Королева-мать, а впоследствии и король, причем еще в большей степени, нежели она, обольщенные иезуитами, дали убедить себя в том, что совершенно и полностью противоречило истине: якобы, за исключением их доктрины, любая другая направлена против королевской власти и заражена независимым и республиканским духом. В этом вопросе, как и в прочих, король смыслил не больше младенца. Иезуиты прекрасно понимали, с кем имеют дело. Они получали места королевского духовника, ведали распределением бенефиций, и у них имелся их список; честолюбие придворных и страх, внушаемый членами этого ордена министрам, давали иезуитам полную свободу действий. Неусыпное стремление короля отгородиться в делах от всего мира являлось для них прочной опорой, давало им уверенность, что они всегда будут приняты им, а в делах, касающихся веры, он будет слушаться только их. Поэтому они легко" внушили ему предубеждение, граничившее с совершеннейшей предвзятостью, будто всякий, мыслящий не так, как они, является янсенистом, всякий же янсенист — враг короля и его власти, а власть была самым слабым местом короля, относился он к ней невероятно ревниво. Им удалось настроить короля и по причине его убеждений, и по причине боязни за власть полностью в их пользу — как в этом вопросе, так и во всем связанном с ним, то есть касательно дел и людей, которых им было выгодно представить с этой стороны.

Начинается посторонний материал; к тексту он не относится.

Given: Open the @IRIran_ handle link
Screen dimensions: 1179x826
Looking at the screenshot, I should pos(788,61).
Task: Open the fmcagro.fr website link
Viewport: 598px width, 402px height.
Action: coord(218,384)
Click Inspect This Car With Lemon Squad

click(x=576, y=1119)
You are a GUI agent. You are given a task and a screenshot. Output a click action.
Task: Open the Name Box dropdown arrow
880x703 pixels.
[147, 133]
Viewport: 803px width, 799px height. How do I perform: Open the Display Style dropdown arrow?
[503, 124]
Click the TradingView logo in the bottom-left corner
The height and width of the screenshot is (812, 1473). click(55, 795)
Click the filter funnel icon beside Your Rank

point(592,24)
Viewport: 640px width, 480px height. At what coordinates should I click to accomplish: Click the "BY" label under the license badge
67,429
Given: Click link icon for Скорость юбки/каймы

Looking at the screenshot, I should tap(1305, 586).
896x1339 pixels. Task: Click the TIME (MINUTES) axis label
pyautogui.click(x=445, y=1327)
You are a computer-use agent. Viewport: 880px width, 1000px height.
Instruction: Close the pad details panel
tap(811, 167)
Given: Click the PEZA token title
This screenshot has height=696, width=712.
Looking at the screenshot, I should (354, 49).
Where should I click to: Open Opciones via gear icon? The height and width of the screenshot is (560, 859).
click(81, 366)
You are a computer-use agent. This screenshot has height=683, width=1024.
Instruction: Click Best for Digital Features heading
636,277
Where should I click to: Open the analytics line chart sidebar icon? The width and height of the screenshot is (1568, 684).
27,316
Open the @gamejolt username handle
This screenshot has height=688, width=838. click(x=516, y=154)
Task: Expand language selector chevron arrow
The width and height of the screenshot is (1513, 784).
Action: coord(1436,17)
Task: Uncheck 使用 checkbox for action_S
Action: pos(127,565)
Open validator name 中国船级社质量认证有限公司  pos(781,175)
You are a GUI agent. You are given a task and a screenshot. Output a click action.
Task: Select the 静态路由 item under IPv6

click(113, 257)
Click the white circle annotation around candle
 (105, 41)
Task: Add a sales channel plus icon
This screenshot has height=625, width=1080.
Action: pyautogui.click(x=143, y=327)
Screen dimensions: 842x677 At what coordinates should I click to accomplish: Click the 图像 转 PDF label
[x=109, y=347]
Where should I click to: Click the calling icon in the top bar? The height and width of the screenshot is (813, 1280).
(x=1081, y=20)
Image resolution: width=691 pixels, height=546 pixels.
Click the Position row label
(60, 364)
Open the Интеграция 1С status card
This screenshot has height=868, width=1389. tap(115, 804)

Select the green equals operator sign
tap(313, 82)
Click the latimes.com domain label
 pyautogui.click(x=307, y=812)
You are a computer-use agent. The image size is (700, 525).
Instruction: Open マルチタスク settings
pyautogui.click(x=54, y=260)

Так иезуиты разогнали прославленных святых отшельников,[132] которые соединились в Пор-Рояле для занятия науками и покаяния, воспитав стольких великих учеников, и которым христианство вечно будет благодарно за знаменитые творения, пролившие живой и ясный свет на различия между истиной и видимостью ее, предопределением и кажимостью, позволившие прикоснуться ко всеобщей истине, столь мало познанной, столь затемненной и в то же время столь искажаемой, осветившие проблемы веры, возжегшие пламя милосердия, развивавшие сердце человека, усмирившие его страсти, давшие ему необманное зеркало и ведущие его по верному пути между праведным страхом и благоразумной надеждой. И вот благочестие короля проявилось в преследовании их всюду, вплоть до самых безобидных проявлений; на то же направлялось и благочестие г-жи де Ментенон, во всем подобное королевскому, покуда иезуиты не сочли, что выгоднее указать королю новое поприще. Янсенизм, похоже, уже утратил свои позиции и казался иезуитам подходящим предметом гонений лишь за неимением лучшего; они были уверены, что, отложив его на потом, они всегда будут иметь возможность вновь приняться за него, снова обретя после известного перерыва в этом занятии прелесть новизны. После таких первых шагов иезуитам, убежденным в своем праве руководить душами людей, потребовалось совсем немного, чтобы распалить рвение короля против религии, которая была торжественно заклеймлена громоноснейшими анафемами вселенской церкви, но прежде заклеймила сама себя, отойдя от древнейших и основополагающих догматов веры.